ACTIVITY: Copying rule for the data below: pictures stay out, and only the lines from the one with "Viewport: 564px width, 325px" down to the one with "You are a computer-use agent.", inclusive, are repeated exactly.

MATERIAL SHOWN:

□ □ □ □

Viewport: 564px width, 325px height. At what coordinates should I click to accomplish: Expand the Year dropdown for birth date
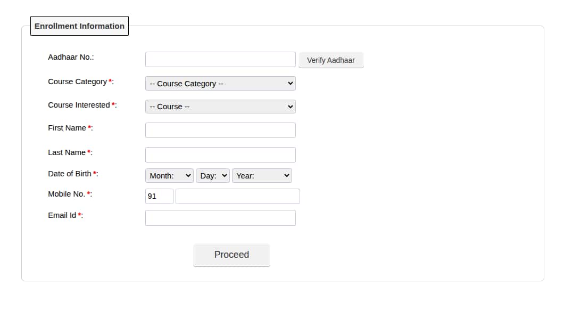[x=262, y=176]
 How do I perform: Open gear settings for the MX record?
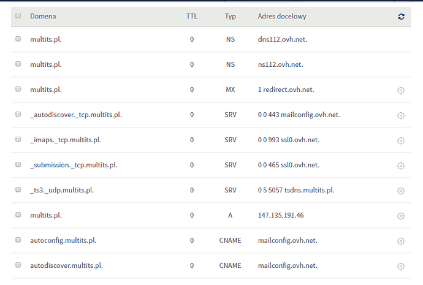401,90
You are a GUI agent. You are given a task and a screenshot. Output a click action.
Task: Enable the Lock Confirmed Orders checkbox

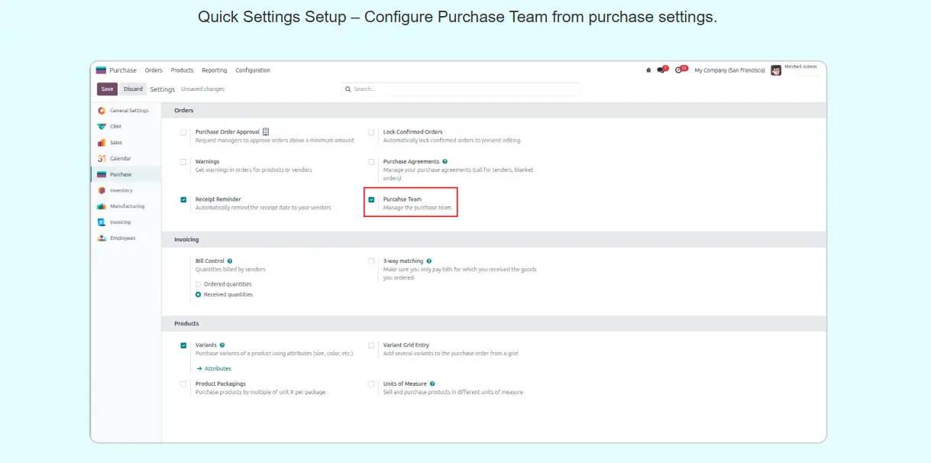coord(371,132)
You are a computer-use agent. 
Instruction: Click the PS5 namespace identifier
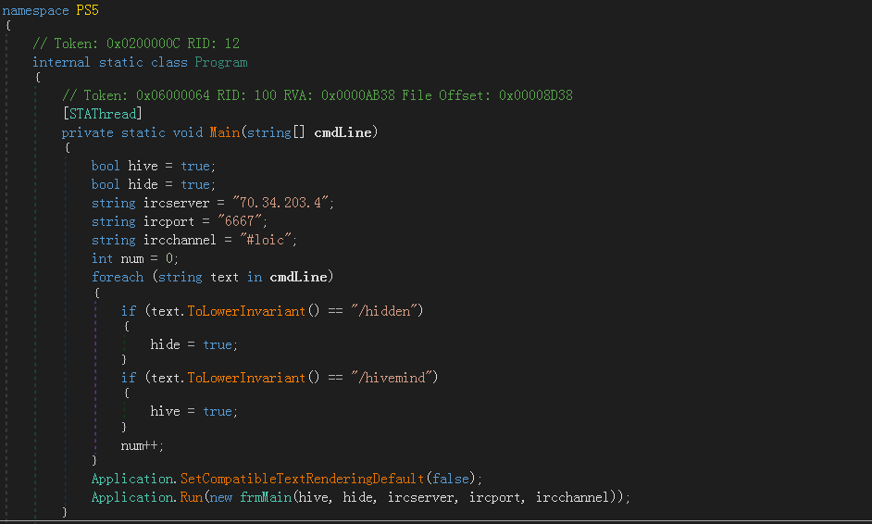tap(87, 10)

□ □ □ □

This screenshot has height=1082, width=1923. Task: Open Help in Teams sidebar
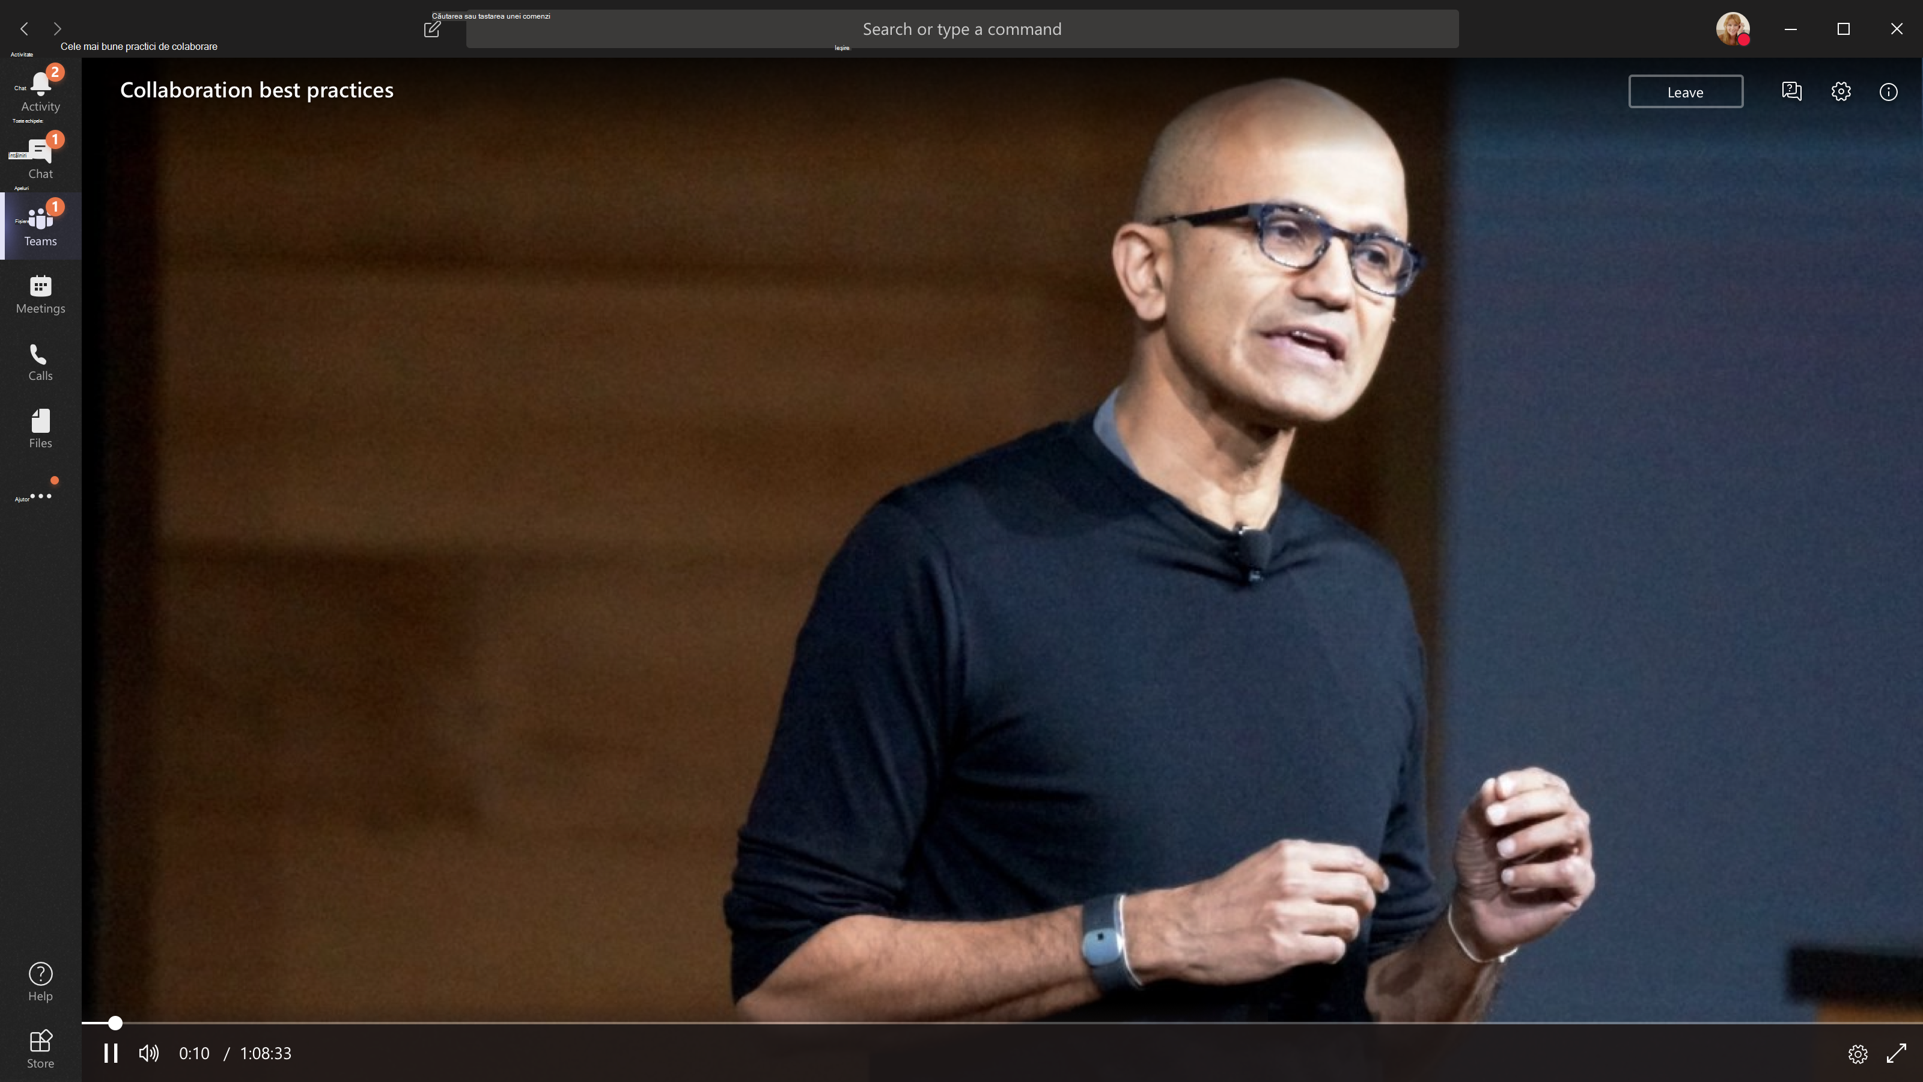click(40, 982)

□ □ □ □

WRITTEN ANSWER:
Viewport: 564px width, 325px height. At what coordinates should I click to accomplish: Expand the Year dropdown for birth date
[x=262, y=176]
 How do I perform: Open gear settings for the MX record?
401,90
You are a GUI agent. You are given a task and a screenshot. Output a click action.
Task: Enable the Lock Confirmed Orders checkbox

coord(371,132)
You are a computer-use agent. 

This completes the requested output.